**Try it**
Go over the lines below, and when one contains the word "agent", copy it.

**Data extracts**
------------------------------------------------------------

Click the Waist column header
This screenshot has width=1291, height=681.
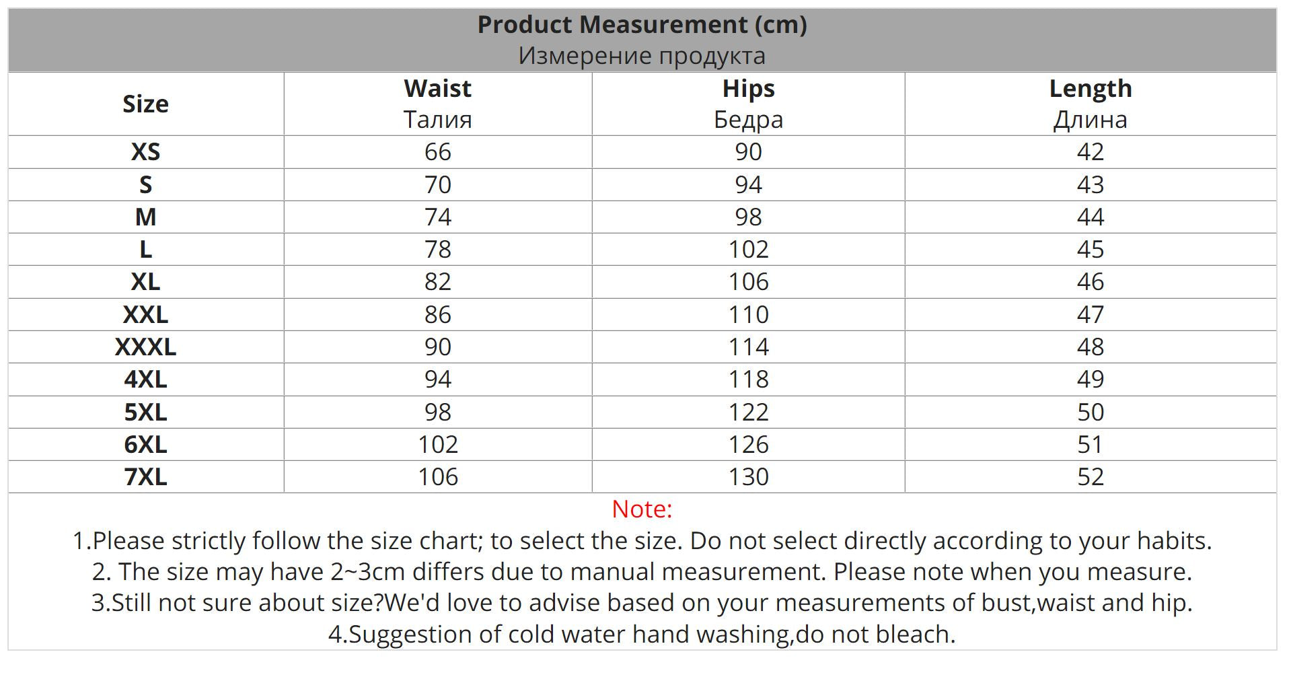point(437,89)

------------------------------------------------------------

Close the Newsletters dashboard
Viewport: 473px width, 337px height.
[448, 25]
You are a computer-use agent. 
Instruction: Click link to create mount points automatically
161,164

------------------------------------------------------------

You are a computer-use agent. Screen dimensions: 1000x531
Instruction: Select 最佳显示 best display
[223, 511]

------------------------------------------------------------

**Answer box**
You are a computer-use agent. 
You are a computer-use agent. Screen dimensions: 1000x531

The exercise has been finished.